> _EXERCISE REQUIREMENTS_
State how many lines of the listing contain the string "section", giving only the number.

START INFORMATION PROVIDED

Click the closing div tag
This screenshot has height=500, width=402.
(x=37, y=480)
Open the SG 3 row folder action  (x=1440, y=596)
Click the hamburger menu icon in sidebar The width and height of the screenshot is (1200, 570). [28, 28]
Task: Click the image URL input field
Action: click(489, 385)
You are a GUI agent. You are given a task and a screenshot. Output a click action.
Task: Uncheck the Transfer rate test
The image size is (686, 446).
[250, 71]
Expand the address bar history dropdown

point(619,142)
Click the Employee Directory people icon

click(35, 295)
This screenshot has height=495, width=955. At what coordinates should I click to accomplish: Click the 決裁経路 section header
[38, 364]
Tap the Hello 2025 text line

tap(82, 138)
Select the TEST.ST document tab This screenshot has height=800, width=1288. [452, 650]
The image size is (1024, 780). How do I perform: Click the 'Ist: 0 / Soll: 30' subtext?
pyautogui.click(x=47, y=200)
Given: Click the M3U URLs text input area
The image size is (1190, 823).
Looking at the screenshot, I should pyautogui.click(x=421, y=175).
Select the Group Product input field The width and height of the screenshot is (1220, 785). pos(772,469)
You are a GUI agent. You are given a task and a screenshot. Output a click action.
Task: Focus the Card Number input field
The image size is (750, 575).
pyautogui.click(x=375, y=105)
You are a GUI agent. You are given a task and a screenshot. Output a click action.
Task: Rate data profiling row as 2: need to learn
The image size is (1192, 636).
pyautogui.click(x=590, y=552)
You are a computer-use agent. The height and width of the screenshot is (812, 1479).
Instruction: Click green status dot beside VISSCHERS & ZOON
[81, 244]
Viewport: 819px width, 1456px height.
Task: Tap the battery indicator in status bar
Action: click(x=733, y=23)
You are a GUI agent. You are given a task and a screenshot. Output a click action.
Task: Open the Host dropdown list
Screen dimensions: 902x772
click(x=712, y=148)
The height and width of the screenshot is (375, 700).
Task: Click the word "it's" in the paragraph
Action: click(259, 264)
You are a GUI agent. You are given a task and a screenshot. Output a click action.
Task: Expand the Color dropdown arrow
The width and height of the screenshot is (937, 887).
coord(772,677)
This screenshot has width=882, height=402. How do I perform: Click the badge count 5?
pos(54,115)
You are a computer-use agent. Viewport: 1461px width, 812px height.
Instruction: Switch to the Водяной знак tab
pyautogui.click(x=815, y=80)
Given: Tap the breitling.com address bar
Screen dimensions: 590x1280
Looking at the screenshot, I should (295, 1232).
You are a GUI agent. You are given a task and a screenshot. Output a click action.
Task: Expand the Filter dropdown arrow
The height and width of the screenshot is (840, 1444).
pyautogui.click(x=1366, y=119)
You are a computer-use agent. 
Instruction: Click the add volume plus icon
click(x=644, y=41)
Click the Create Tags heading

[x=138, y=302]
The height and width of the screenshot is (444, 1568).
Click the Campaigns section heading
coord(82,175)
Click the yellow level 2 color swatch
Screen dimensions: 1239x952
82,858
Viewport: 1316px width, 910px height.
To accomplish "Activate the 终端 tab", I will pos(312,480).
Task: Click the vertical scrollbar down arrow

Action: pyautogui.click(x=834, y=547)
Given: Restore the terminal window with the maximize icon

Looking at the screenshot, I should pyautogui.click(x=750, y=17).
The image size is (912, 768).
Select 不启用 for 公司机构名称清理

END INFORMATION PROVIDED

> _OUTPUT OF THE EXERCISE_
2